However, Brussels mobility minister Pascal Smet has been keen to qualify the pledge: "No tunnels will be closed during this parliament unless safety is endangered."
Mr Smet has given a commitment to launch research to establish how Brussels can operate with fewer tunnels in future: "The dossier isn't ripe for decisions today. We first need to expand rail services. That's a federal responsibility and that's why it’s important that the ministers concerned are here in a spirit of co-operation."
Research into the state of the concrete of the Stefania Tunnel should bear results this week. The tunnel's staying closed for works for at least a year, but this week it should become clearer when the tunnel will be able to reopen.
A multi-year plan with a timetable for tunnel renovation should be in place as early as this March. Renovation is set to cost 523 million euros. Most of the cost will be funded by the Brussels authorities. Flanders is providing technical support.
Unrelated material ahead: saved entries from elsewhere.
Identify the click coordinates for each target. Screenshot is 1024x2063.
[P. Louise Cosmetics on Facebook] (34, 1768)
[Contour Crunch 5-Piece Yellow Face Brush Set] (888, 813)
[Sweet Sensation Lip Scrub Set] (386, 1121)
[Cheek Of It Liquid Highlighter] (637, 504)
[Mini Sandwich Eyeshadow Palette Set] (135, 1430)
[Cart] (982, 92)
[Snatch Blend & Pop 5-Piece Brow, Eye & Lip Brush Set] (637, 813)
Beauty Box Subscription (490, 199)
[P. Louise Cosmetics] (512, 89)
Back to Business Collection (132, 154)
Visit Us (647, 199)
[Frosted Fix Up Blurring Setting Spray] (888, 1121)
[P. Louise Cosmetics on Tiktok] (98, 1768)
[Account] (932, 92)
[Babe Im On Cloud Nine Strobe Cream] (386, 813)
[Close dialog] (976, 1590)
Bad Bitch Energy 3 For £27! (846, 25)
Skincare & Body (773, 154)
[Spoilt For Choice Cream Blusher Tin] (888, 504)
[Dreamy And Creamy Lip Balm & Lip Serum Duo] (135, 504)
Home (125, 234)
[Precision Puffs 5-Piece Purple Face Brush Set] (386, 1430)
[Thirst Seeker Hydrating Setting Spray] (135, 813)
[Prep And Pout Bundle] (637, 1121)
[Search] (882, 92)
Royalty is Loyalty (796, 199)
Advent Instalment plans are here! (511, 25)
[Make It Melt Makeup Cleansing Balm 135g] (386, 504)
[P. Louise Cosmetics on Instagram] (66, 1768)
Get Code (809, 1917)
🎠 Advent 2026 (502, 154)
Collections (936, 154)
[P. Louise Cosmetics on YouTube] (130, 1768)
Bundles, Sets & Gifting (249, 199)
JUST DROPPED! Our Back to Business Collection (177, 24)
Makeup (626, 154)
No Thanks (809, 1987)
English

Flemish mobility minister Ben Weyts: "There aren't too many tunnel experts in Belgium. In the event of a calamity we are keen to provide support."
Federal minister Didier Reynders, who is responsible for the federal Brussels investment fund Beliris, offered to provide cash from this fund, but minister Smet is only prepared to accept this offer if this is new cash and not monies already pledged for public transport in Brussels.
Mr Smet is keen to see all Belgium's authorities promote carpooling. "Sharing cars is good for your wallet, the environment and our mobility" the Brussels mobility minister told Belga.